An increase of $1,000 in the Alaska Permanent Fund Dividend (PFD) affects women in the labor market differently than men, with women working fewer hours and men having increased employment opportunities in the three months after the PFD is distributed. The differing responses, however, nearly balance each other out with a relatively small decline in the number of hours worked on an annual basis, according to a new paper by ISER’s Andrew Bibler, Mouhcine Guettabi, and Matthew Reimer.
Using data from the Current Population Survey and Alaska Permanent Fund Dividend from 1994-2017, Bibler, Guettabi, and Reimer estimate that a $1,000 increase in the PFD leads to about a one-hour a week reduction in hours among employed women in the three months after the PFD is received. This is mostly seen in younger women, lower wage earners, and those with young children. While women may work less, they remain employed at a constant rate.
The authors find no significant change in the number of hours employed men work, however, the percentage of men employed increases in the three months following the PFD.
The increase in men working is consistent with the demand for workers following a hefty infusion of cash into the economy over a relatively short period of time.

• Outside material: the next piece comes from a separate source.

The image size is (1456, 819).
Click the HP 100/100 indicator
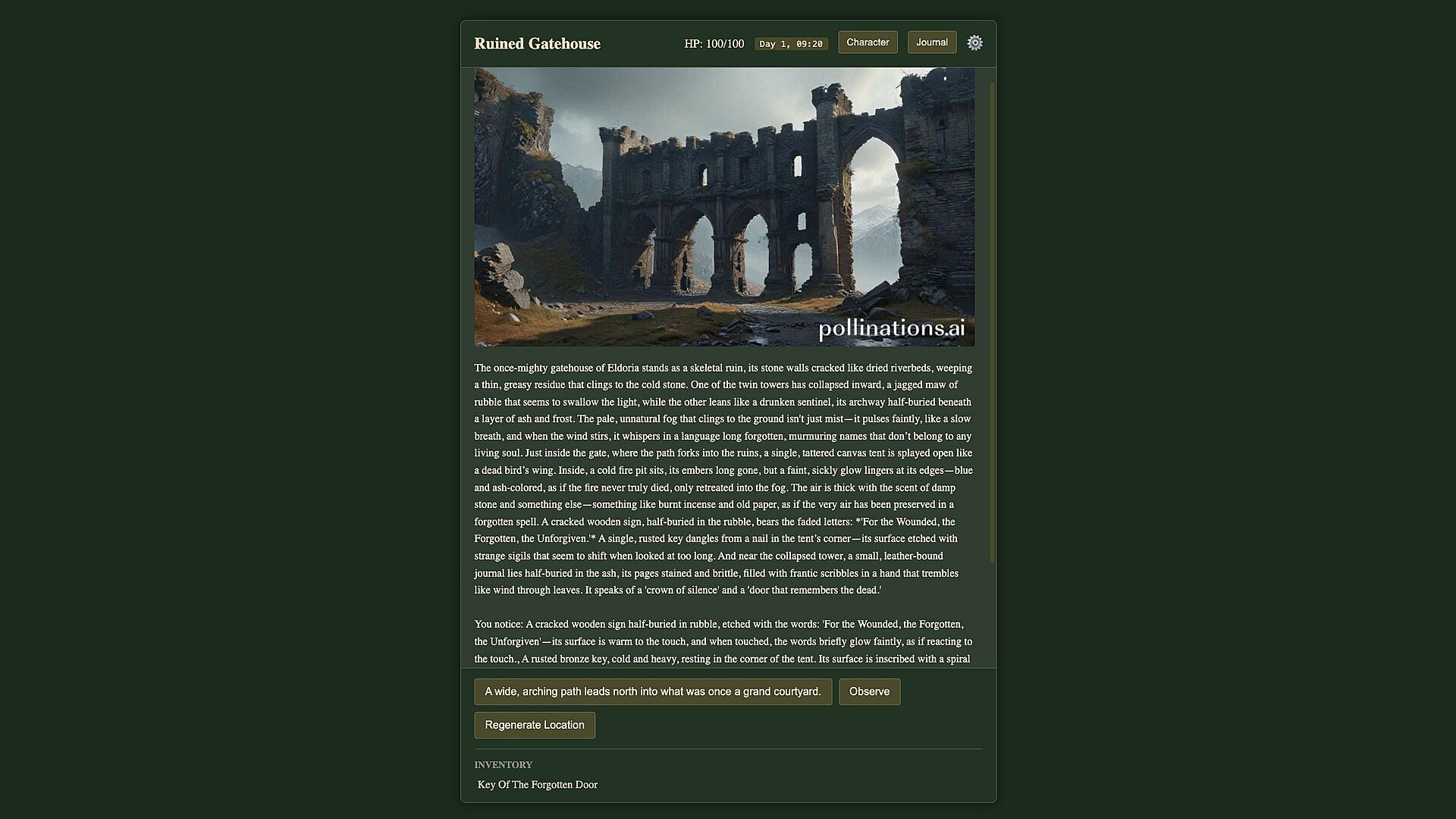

The authors calculate that an additional $1,000 PFD results in close to 3,000 additional jobs in the three months following the PFD.
The authors of “Short-term Labor Responses to Unconditional Cash Transfers,” find that during the three months after the PFD lands in people’s bank accounts the gains in male employment are not enough to offset the loss of women’s hours worked. The result is a .7% decline in hours worked in the months immediately after the PFD; annually this decline lessens to less than .2%, a relatively small number.